I’m two-thirds of the way through The Two Towers, where the point-of-view swings back to Tolkien’s unlikely hobbit-hero Frodo and his faithful sidekick Sam, several days into some seriously uninviting territory. There’s a lot of rather foreboding and on occasion actively hostile landscape in this book. To date, my favorite is the malignant forest that rearranges its collective roots to make travelers lose their way. The minions of evil, the faceless Black Riders, have put in cameo appearances but more often they’re told. Thus far, the real Big Bads are safely off-stage.
Nobody gives Tolkien the chops he deserves as a suspense writer. I know how it turns out (having been strong-armed into seeing the movies) but that doesn’t matter; the setting and the hints are keeping me on edge. As is well known, the Nameless Horrors in the Back of the Fridge are way scarier than the expired pickles with the fuzz on them but the label on the jar still intact. (H. P. Lovecraft didn’t write about expired foodstuffs, but he could have. And by the way, mycologically speaking, it’s not the shapeless veggies themselves but the grainy black fungus on them that’s worrying … )
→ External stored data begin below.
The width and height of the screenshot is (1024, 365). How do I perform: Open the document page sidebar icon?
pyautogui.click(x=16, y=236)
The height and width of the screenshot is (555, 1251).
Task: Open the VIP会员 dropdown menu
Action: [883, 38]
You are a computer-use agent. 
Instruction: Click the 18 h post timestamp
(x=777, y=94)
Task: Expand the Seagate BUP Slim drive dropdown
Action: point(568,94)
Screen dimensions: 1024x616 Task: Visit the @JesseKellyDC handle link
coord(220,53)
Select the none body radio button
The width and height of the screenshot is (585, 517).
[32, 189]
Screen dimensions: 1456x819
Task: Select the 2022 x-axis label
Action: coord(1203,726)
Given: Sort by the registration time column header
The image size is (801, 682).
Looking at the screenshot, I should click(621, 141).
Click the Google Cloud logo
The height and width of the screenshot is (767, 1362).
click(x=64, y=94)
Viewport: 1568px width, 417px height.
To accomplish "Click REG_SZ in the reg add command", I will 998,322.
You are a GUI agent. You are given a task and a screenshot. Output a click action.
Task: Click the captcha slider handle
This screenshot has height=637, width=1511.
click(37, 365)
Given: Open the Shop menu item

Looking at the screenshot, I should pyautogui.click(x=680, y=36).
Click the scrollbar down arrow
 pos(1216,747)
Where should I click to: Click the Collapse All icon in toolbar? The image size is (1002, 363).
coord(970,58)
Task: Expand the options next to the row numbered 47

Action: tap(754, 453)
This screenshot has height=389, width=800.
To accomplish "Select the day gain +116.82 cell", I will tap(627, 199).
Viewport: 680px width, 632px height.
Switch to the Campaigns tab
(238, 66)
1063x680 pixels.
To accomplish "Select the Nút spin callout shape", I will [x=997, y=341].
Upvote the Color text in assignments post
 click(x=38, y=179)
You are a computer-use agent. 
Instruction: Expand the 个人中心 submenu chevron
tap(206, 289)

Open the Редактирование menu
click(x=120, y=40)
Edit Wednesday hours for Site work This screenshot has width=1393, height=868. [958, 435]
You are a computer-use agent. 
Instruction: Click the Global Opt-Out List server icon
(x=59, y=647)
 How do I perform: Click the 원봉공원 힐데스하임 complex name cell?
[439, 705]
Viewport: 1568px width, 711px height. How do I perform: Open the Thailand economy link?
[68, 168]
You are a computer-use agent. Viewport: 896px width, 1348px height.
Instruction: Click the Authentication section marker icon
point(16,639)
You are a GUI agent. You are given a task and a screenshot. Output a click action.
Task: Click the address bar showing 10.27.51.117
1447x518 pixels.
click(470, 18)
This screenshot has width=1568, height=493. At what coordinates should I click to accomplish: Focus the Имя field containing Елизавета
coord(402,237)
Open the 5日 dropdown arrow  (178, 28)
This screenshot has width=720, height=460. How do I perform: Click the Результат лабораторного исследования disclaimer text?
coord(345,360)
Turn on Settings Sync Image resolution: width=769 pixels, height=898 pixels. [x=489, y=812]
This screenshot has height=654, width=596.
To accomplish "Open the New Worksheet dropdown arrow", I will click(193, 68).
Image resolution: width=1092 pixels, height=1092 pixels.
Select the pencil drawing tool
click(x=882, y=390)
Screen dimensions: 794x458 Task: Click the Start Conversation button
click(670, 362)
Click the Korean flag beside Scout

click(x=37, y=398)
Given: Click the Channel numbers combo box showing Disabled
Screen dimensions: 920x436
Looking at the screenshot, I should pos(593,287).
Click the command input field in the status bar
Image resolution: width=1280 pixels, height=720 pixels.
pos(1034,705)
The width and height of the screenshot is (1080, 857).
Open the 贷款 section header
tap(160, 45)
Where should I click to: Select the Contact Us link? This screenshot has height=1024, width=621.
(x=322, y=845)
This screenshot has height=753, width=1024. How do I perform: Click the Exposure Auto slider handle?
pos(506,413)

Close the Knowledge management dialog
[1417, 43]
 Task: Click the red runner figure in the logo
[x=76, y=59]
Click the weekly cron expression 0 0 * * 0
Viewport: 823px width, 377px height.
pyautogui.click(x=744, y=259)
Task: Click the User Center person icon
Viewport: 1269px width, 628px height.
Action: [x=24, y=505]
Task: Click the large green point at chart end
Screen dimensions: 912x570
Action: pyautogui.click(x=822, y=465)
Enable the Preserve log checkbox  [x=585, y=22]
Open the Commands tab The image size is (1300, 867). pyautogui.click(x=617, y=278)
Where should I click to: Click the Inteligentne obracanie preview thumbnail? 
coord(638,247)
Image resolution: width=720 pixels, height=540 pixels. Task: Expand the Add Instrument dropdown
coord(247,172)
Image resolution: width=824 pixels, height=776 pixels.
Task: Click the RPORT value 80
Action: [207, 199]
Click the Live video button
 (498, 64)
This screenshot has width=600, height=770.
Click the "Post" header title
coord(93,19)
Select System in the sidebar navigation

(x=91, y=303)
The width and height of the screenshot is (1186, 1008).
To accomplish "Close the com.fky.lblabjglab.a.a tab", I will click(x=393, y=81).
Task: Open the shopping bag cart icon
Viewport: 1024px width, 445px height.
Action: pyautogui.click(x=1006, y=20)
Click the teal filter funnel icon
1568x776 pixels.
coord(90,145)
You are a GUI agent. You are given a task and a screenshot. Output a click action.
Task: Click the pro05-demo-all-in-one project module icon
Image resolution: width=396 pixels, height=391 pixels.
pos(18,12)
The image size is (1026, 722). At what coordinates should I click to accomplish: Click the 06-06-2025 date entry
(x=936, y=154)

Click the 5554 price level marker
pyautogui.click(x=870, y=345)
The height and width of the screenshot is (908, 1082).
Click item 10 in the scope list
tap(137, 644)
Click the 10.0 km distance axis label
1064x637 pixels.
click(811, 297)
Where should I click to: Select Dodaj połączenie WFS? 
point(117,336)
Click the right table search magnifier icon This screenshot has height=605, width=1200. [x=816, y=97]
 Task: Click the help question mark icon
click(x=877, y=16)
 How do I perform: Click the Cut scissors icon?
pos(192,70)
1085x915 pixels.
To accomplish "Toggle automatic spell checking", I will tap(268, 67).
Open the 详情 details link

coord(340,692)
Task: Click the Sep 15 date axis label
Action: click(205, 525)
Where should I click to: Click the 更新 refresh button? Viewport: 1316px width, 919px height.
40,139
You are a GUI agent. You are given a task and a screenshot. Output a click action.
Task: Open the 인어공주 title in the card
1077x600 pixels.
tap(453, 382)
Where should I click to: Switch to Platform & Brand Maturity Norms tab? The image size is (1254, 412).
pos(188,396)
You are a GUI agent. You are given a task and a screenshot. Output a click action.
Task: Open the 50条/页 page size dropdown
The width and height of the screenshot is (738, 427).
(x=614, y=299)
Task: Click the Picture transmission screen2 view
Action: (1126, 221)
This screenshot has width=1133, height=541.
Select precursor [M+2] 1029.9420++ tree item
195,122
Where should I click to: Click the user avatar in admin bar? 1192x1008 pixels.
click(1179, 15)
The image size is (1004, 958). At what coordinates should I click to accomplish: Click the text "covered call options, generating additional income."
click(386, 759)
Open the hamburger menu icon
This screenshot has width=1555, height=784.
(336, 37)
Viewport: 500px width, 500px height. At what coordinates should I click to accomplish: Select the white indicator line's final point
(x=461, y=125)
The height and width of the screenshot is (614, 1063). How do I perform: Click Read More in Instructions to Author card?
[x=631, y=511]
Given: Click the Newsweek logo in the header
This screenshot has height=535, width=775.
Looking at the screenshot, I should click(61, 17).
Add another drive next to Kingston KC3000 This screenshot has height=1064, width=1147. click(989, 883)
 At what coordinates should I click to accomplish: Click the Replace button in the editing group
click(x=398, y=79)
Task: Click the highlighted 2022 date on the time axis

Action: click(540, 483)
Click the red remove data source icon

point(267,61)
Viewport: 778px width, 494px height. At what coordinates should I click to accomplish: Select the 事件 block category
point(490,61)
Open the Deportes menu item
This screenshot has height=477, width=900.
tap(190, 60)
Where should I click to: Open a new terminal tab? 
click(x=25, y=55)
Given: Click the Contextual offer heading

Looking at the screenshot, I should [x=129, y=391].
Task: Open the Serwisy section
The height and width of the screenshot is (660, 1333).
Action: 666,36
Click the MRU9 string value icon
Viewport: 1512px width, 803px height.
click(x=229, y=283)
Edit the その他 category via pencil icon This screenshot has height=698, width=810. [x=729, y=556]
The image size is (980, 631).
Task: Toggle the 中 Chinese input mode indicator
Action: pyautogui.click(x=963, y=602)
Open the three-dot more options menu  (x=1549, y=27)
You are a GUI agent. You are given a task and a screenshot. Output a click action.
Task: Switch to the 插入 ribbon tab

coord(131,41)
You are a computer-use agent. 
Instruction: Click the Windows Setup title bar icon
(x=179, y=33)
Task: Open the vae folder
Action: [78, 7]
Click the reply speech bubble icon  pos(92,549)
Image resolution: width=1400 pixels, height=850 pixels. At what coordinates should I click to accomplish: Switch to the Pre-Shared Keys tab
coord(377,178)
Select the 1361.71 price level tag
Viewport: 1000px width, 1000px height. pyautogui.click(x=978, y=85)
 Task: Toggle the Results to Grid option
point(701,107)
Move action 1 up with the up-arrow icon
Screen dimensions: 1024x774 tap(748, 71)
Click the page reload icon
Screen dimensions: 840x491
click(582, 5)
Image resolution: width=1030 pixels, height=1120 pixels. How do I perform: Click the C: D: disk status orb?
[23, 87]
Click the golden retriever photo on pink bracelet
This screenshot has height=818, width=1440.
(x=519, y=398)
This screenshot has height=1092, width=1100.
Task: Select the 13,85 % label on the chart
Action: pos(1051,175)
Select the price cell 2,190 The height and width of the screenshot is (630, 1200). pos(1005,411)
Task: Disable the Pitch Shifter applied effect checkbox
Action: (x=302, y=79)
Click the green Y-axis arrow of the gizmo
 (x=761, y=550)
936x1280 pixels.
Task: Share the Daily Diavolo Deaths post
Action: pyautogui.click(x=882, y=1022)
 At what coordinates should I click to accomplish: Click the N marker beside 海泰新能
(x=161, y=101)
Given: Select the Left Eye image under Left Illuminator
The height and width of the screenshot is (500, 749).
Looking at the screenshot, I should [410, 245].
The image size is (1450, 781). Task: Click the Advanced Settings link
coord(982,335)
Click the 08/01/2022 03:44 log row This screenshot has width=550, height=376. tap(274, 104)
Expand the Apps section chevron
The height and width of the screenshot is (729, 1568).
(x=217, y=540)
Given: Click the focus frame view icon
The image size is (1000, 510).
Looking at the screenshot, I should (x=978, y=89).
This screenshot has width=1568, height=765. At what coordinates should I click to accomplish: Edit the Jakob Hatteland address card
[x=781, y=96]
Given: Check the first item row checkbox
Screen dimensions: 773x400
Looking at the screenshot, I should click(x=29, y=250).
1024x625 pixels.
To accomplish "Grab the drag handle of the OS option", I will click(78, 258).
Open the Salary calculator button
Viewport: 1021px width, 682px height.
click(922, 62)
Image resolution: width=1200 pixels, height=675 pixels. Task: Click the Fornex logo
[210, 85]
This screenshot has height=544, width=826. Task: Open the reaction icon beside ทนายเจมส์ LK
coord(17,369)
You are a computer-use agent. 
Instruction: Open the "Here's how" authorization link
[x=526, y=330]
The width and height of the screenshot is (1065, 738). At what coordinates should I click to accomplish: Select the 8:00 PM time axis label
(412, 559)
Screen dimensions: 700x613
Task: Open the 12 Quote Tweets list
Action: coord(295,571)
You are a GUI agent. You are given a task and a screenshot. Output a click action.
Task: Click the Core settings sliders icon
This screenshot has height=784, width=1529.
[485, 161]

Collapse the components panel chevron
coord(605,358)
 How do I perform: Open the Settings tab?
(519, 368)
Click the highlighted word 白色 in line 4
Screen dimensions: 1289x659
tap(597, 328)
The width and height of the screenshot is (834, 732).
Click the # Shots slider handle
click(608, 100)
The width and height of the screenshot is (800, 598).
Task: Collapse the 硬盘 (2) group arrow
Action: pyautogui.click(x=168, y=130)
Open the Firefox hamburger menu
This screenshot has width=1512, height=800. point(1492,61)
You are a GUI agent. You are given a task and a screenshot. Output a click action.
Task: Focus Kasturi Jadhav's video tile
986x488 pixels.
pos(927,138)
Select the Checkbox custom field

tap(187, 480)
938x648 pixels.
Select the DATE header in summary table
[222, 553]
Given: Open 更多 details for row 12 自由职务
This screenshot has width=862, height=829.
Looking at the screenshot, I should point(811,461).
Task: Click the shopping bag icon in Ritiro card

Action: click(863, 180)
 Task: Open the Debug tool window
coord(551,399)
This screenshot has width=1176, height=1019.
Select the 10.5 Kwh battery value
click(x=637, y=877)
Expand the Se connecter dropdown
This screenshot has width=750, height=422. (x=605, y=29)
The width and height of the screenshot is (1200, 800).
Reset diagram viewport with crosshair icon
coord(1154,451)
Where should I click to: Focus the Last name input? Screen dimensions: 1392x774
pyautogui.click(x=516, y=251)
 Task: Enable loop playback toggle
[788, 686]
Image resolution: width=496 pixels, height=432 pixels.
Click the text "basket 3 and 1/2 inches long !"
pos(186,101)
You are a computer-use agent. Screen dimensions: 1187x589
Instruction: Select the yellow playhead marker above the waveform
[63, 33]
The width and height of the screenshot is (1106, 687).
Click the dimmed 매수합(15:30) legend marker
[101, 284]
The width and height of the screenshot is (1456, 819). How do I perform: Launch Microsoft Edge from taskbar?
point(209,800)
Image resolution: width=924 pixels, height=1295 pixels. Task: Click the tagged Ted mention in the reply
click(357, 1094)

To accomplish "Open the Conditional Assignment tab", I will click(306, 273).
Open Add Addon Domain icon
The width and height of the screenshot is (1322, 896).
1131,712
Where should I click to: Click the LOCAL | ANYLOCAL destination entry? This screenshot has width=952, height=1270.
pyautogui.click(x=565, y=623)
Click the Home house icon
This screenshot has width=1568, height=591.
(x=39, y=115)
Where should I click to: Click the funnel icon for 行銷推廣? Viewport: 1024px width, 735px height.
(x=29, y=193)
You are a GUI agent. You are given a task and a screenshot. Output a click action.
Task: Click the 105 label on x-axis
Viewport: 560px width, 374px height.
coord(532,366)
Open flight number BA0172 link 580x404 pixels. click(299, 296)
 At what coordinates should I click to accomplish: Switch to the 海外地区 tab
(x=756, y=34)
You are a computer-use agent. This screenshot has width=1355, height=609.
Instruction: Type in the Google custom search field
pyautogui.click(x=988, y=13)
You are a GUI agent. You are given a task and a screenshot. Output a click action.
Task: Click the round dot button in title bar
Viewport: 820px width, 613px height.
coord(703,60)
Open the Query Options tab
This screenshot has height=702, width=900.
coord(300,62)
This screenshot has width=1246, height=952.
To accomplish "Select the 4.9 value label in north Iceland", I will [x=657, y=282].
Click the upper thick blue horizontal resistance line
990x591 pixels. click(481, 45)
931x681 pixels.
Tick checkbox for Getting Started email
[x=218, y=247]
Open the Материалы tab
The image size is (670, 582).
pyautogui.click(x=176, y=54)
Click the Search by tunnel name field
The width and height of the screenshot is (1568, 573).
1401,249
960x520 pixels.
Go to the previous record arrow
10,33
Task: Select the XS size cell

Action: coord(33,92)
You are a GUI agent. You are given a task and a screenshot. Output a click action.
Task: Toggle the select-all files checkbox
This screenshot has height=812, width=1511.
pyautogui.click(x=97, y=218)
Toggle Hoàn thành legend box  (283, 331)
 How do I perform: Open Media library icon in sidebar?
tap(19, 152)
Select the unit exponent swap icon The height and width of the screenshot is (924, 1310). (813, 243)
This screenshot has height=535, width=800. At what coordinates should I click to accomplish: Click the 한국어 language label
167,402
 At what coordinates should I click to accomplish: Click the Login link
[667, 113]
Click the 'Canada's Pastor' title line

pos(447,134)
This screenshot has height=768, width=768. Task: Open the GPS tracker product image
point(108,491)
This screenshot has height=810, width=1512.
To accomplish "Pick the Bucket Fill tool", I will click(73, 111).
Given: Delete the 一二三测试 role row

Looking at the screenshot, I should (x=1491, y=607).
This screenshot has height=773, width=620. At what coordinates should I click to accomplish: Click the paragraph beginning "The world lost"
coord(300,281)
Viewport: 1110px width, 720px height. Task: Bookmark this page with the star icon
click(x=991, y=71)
Writing evil is a tricky business. The medieval theologians were right on this one; it’s pure sucking void walking around tits out, but that’s a rather difficult thing to draw. We know it when we see it (or hear it), and these days it’s wearing a crisp suit or hipster drag or the electronic carnival-mask of the internets. It loves cliches, and the dialogue is usually more Dilbert than Dante. Most real-life villains conspicuously lack personality. Zoom in on historical Big Bads, like Hitler & co, and you discover a bunch of tedious yahoos in tacky suits boring the hell out of their dinner guests with racist screeds and anecdotes about their dog.
And large-scale evil, the smash-and-grab, fire-and-sword kind, imperial genocide with a side order of cultural obliteration, is organized and energetic laziness. Co-operation takes some brains and effort. Zonk ’em on the head and take their stuff? That’s easy.
When I think about the Seven Deadly Sins these days, Sloth is the one out front with the screaming electric guitar. The rest of them are backup singers.
So J. R. R. Tolkien is one smart writer, because I have the suspicion that if Sauron got serious screen time, he’d be boring us with Evil Wizard anecdotes.